I remember the first time I encountered grief. I was in primary school and was no older than seven at the time. A classmate had lost their father and we were all asked to observe a minute of silence for the dearly departed.

Grief is a strange emotion and rather uncontrollable in its strangeness. I remember, years later in University, when I lost a dear one and was told of his death unceremoniously and over the phone by a meddlesome family member who should have known better. I remember that my chest seemed to enlarge as the gravity of the news dawned on me. It seemed that a huge gaping chasm had formed in the very center of my being. I do not remember standing from the library desk where I sat and walking all the way to my hostel room. But I remember, I remember as I clambered on my bed and grabbed my pillow over my head. I screamed into my pillow, as though my tears could fill that hole in my soul.

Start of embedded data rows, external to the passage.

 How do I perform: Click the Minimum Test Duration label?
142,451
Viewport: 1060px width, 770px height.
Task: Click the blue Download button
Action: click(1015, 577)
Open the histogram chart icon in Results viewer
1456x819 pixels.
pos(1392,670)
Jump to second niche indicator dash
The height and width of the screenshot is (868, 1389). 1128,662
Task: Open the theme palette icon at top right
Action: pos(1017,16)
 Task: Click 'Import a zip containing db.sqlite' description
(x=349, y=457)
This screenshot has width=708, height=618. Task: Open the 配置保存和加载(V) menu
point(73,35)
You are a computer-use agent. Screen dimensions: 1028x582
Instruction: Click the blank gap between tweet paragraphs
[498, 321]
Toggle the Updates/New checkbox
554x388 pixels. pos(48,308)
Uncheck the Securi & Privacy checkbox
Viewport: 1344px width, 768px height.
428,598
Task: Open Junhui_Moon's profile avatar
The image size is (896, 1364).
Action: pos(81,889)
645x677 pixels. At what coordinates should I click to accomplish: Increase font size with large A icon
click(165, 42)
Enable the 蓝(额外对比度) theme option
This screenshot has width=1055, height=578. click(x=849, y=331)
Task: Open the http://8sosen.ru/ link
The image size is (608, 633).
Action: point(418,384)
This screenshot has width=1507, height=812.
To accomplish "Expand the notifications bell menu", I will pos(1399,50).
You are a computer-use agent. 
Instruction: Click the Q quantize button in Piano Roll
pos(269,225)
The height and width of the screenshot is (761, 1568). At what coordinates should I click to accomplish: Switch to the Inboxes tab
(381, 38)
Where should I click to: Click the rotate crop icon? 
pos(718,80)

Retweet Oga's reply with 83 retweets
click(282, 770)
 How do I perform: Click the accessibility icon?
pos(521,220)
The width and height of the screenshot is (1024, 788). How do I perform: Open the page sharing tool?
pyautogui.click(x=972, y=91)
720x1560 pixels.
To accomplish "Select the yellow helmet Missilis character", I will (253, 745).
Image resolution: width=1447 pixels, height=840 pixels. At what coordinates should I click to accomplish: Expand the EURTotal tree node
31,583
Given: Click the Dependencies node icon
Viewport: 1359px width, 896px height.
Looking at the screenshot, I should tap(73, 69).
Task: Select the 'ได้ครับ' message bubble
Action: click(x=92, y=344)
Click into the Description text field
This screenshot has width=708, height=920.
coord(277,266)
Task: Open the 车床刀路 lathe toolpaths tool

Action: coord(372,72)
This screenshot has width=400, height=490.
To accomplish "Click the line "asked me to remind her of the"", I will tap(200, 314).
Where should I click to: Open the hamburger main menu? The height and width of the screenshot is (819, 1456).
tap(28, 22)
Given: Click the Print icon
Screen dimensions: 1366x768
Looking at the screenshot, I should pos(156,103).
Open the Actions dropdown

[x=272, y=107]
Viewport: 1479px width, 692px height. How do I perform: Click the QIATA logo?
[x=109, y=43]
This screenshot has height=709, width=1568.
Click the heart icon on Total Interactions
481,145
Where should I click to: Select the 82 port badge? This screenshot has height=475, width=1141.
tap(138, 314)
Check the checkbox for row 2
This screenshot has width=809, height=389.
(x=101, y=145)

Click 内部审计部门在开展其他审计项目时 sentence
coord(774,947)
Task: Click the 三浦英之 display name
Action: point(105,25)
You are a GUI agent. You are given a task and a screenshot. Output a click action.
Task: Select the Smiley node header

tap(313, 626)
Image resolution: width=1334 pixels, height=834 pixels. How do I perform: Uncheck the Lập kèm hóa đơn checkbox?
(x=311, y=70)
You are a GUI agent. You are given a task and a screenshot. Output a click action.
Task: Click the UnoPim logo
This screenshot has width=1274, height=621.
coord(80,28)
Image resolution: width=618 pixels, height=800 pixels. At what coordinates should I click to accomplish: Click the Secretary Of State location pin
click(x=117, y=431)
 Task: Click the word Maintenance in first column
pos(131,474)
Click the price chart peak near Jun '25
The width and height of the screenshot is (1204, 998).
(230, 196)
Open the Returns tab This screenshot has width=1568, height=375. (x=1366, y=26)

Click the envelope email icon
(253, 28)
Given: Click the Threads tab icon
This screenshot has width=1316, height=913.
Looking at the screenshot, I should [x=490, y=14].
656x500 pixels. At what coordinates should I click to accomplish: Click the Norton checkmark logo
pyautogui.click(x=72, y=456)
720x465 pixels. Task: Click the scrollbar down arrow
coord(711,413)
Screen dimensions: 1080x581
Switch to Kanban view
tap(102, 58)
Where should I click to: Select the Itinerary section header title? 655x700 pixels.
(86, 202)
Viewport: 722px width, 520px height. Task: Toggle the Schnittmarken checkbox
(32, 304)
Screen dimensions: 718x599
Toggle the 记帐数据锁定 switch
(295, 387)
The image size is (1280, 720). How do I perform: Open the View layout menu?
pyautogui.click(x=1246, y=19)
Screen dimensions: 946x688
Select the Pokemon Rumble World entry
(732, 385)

I did not know then, of course, but I would go on to lose a friend barely two years later. In the years that have followed, friends have lost loved ones and the harshest truth is that there is no one way to mourn. Some, like me, will cry. Others will stare, unseeing, stunned into silence by loss so profound. Others, yet, will laugh, disbelieving that which they know to be true.

Not everyone will cry and that is okay. What is not okay is policing how people express their grief. It is also not okay to echo empty, hollow phrases like “God gives and God takes” or “Life goes on”. It is okay to ask them how they would like you to be there for them and to let them know that you are available if they need you. This is not a guide but I sure hope it helps.